§ **EXPLORE THE MATERIAL**
- a) Answer these questions from the hydroxyethyl starch hemodilution text:
(i) How many healthy volunteers were enrolled in each group?
(ii) What share of their calculated blood volume did the volunteers donate, and over what period?
(iii) By what percentage did tissue oxygen tension rise from baseline with HES 130?
- b) Extend the hydroxyethyl starch hemodilution text past its final sentence.

§ **TEXT SHOWN**
Hydroxyethyl starch (HES) 130/0.4 provides larger and faster increases in tissue oxygen tension in comparison with prehemodilution values than HES 70/0.5 or HES 200/0.5 in volunteers undergoing acute normovolemic hemodilution.

Unlabelled: Stable hemodynamics and improved rheology are important effects of hemodilution with hydroxyethyl starch (HES) infusions. One clinical indicator of improved rheology is increased tissue oxygen tension (tpO(2)). In this prospective, randomized, double-blinded, crossover study, we examined the effects of acute normovolemic hemodilution with HES 130/0.4 on hemodynamics and skeletal muscle tpO(2) in comparison with conventional HES solutions. Twelve healthy volunteers were randomly enrolled in each group. At an interval of >8 days, volunteers donated 18% of their calculated blood volume within 30 min and randomly received 6% HES 130/0.4, 6% HES 70/0.5, or 6% HES 200/0.5 (crossover design) in a 1:1.2 ratio to their blood loss. Hemodynamic variables, tpO(2) in the quadriceps muscle, hematocrit, plasmatic HES concentrations, plasma viscosity, colloid osmotic pressures, and platelet aggregation were measured until 6 h after the infusion of HES. No differences were found among groups with respect to changes of hemodynamics, hematocrit, or platelet aggregation. With HES 200, colloid osmotic pressures and plasma viscosities were larger than after HES 70 (P < 0.05). HES 130 in comparison with HES 70 and 200 caused the fastest (30 min versus 90 min and 150 min after hemodilution; P < 0.05) and largest increase of tpO(2) in comparison to baseline (+93% versus +33% and 40%; P < 0.05). In healthy volunteers undergoing acute normovolemic hemodilution, the newly designed HES 130/0.4 showed a more pronounced and earlier increase of skeletal muscle tpO(2) in comparison with prehemodilution values than HES 70/0.5 or 200/0.5.

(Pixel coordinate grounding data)
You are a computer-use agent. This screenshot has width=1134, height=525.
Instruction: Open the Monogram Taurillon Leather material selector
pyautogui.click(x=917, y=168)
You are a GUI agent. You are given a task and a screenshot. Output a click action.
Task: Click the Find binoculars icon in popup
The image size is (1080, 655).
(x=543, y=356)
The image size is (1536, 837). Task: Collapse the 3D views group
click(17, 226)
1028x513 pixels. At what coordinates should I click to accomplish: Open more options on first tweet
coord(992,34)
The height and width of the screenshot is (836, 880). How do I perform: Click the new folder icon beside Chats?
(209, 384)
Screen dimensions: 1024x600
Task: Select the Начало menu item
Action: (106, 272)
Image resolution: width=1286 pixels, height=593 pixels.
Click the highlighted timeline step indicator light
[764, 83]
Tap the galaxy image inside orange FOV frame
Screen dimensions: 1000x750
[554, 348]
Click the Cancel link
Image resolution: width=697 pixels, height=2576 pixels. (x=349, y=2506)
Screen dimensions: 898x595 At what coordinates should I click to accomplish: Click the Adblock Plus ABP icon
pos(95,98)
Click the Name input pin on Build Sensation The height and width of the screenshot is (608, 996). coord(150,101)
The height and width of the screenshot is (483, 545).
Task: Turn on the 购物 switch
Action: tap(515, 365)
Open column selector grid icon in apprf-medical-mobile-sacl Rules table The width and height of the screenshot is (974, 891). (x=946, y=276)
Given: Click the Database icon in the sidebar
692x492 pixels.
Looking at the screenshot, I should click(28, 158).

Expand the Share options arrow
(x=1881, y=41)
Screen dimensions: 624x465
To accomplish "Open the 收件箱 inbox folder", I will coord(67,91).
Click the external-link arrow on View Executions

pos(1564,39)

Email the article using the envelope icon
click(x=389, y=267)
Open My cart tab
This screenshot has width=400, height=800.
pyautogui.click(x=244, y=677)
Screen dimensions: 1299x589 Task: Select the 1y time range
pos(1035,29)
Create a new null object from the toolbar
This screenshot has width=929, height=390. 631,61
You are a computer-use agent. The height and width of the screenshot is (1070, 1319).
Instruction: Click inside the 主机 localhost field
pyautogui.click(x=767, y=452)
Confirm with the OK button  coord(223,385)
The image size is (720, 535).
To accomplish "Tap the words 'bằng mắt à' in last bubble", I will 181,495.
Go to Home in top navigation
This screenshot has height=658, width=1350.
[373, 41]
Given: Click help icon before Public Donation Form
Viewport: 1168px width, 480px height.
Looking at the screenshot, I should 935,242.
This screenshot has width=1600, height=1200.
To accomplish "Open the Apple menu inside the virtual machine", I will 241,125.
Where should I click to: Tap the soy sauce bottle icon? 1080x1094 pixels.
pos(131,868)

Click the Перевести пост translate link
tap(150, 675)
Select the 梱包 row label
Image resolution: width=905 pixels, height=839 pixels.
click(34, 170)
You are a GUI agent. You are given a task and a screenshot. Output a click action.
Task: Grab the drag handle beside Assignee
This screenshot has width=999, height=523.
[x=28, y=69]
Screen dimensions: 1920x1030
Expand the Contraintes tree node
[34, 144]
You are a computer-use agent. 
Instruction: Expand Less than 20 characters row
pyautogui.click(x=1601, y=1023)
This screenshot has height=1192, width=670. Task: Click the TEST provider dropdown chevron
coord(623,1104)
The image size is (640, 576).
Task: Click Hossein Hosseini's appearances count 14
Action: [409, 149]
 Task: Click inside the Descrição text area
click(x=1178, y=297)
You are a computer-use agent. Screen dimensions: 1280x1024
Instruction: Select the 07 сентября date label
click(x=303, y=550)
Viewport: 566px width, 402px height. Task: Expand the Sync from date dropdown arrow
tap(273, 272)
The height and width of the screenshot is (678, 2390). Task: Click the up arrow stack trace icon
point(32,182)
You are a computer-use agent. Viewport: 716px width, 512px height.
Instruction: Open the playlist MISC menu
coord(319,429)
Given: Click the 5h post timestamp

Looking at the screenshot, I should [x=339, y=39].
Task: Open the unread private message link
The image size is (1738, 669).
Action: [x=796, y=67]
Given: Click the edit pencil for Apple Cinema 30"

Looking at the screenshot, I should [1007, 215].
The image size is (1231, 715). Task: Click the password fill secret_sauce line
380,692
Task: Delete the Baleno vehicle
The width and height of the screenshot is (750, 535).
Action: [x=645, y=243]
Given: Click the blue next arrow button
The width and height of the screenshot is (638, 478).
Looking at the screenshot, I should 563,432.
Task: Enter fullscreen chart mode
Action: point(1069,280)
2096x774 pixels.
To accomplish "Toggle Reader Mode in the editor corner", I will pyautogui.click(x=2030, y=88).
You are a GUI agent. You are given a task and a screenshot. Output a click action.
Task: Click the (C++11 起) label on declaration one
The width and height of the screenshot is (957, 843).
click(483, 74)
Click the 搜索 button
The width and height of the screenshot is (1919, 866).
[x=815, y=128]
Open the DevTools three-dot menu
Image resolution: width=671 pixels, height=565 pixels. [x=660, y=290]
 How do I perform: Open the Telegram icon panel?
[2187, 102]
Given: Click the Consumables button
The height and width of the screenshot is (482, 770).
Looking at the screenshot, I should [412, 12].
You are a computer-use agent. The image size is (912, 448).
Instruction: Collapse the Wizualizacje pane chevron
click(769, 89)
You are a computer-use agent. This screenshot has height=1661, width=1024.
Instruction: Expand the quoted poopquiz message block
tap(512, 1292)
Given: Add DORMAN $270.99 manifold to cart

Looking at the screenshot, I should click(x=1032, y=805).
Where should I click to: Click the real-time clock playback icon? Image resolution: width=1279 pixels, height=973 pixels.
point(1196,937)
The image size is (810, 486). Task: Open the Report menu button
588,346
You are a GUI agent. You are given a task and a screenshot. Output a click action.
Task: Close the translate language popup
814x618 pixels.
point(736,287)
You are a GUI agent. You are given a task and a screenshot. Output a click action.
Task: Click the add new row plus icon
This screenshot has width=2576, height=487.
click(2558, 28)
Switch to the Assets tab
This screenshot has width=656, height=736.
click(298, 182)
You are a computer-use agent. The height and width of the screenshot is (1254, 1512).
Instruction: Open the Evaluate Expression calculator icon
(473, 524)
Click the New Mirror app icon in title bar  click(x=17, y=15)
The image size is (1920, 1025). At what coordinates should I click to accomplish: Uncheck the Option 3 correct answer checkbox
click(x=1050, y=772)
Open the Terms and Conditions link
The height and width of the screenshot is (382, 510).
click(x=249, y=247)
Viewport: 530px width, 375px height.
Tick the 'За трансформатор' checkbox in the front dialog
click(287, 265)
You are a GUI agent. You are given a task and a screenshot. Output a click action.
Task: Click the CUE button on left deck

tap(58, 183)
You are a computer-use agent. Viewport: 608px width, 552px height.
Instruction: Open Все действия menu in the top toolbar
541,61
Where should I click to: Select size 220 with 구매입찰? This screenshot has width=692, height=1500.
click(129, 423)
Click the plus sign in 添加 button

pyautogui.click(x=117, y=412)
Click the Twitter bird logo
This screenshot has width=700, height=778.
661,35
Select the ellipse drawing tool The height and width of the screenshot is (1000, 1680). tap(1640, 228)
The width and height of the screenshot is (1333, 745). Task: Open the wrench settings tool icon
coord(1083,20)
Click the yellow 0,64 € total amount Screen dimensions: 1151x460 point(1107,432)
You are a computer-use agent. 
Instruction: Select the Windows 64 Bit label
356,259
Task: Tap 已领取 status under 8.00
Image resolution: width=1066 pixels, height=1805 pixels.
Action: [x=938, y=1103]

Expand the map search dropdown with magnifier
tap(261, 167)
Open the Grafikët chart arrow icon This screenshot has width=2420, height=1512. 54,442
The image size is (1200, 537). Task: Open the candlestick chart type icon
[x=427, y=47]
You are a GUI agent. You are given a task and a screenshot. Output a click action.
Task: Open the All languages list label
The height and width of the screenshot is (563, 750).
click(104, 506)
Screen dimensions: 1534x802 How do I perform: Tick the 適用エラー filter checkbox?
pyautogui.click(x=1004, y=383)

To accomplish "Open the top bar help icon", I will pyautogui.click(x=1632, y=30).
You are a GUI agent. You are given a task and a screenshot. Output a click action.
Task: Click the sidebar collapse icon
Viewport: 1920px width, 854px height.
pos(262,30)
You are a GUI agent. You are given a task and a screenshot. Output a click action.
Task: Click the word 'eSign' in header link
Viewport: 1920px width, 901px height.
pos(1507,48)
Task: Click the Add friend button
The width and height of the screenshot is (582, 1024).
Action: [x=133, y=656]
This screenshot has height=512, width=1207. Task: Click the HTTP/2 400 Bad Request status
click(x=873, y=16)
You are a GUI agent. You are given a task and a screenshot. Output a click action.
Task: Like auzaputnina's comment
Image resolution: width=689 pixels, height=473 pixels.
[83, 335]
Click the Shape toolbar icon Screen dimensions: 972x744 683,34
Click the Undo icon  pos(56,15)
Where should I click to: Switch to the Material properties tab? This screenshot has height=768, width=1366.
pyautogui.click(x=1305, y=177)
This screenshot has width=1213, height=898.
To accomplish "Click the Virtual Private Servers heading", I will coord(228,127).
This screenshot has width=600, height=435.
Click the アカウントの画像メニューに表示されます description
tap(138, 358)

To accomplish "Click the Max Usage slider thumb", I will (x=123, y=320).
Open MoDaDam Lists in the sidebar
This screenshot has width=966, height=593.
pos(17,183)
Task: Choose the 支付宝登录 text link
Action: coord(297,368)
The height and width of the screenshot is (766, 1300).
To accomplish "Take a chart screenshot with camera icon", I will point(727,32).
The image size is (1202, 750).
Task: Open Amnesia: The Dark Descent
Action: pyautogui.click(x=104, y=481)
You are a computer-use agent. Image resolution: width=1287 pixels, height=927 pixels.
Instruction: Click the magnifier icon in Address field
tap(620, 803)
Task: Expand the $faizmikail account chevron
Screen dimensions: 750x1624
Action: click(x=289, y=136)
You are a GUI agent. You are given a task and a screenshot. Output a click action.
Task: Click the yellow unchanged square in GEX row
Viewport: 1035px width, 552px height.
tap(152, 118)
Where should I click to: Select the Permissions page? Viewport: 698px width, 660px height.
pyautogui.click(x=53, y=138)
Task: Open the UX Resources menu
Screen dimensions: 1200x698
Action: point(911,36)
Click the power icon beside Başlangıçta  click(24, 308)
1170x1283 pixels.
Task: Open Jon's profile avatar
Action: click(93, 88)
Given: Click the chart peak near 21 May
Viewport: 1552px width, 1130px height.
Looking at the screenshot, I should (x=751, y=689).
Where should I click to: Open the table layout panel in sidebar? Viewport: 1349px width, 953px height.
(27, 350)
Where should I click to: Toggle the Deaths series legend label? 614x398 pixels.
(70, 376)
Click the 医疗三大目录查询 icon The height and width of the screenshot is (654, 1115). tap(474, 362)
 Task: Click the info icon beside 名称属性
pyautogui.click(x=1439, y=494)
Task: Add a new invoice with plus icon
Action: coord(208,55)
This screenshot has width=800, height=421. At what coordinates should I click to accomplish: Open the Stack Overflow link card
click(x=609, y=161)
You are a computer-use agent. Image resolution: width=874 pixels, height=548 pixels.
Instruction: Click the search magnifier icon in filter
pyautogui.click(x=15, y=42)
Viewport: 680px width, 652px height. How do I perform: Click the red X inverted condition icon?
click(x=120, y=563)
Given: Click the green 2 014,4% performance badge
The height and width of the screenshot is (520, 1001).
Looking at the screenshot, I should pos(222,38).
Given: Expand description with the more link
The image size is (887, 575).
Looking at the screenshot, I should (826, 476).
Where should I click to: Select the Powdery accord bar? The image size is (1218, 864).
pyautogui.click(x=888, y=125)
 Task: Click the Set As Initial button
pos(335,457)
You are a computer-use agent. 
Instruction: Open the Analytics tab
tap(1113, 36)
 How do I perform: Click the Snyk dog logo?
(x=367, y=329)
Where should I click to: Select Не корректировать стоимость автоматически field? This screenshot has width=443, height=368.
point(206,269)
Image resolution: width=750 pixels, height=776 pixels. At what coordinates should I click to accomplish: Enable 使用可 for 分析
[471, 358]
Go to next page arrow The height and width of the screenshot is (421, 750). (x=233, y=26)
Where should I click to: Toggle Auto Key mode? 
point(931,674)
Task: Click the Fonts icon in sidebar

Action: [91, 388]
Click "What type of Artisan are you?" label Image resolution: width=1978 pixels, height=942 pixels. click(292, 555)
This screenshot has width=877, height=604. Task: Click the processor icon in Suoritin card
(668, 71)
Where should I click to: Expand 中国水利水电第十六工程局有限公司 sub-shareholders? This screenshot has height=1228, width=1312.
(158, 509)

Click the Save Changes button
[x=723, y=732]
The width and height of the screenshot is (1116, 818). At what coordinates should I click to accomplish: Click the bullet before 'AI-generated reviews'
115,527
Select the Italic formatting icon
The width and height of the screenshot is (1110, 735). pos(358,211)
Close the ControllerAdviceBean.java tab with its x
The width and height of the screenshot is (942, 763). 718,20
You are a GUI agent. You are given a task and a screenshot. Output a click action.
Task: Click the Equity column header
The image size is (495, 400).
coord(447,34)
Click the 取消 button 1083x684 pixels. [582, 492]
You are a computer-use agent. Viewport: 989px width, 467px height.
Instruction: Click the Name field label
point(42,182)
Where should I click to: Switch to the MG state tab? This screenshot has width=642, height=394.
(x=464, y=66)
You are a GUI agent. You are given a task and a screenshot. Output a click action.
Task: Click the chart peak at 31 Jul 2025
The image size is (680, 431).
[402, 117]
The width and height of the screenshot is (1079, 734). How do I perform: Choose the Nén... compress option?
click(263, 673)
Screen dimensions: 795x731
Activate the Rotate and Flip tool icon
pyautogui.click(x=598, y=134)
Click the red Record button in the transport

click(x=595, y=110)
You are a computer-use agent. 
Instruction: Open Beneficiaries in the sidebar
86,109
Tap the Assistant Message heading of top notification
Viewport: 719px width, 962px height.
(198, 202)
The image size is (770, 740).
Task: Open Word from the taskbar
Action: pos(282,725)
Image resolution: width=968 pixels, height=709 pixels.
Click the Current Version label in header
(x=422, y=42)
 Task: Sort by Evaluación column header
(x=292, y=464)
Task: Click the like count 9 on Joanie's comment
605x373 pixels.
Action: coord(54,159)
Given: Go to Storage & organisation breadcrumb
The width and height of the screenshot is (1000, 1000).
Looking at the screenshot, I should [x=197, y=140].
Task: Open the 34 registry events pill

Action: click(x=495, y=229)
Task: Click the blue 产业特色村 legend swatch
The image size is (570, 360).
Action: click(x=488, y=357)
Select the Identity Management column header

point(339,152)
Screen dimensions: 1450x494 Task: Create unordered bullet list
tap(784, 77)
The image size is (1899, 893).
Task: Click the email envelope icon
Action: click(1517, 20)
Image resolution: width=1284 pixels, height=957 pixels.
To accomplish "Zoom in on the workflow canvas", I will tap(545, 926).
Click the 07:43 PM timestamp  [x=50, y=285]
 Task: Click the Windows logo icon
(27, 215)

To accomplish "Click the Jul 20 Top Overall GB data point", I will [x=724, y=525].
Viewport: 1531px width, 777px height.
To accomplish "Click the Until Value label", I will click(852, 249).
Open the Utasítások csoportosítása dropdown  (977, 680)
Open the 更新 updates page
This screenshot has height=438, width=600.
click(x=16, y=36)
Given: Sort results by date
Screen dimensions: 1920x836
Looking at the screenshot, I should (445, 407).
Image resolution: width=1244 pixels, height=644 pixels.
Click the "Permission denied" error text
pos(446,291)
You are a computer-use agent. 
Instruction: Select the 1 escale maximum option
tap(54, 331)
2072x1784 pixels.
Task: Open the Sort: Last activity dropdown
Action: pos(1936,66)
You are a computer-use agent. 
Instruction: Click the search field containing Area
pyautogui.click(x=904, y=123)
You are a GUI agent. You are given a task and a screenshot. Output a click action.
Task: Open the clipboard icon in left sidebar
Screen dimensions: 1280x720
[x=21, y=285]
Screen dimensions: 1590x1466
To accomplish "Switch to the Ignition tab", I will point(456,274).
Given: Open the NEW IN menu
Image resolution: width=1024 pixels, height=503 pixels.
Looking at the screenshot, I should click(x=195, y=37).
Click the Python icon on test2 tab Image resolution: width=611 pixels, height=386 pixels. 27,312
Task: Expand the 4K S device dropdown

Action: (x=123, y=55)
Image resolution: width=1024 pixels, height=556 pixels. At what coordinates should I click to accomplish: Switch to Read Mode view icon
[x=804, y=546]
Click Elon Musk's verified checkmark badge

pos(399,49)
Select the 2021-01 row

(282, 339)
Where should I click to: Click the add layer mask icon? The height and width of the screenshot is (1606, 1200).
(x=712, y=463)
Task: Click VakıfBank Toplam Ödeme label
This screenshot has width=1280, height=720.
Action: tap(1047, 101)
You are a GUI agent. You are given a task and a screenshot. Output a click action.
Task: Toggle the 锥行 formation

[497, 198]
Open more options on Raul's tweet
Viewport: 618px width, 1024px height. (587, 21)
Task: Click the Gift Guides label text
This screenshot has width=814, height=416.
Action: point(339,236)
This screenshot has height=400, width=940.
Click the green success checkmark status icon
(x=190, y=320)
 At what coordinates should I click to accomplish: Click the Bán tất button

§ **EXERCISE ANSWERS**
- a)
(i) Twelve.
(ii) 18%, within 30 min.
(iii) +93%.

- b)
Implications: The effects of three different hydroxyethyl starch (HES) solutions on hemodynamics, rheology, and skeletal muscle tissue tension after acute normovolemic hemodilution were examined in awake volunteers. With HES 130/0.4, increases of tissue oxygen tension in comparison to baseline were larger and more rapid than with HES 70/0.5 or HES 200/0.5.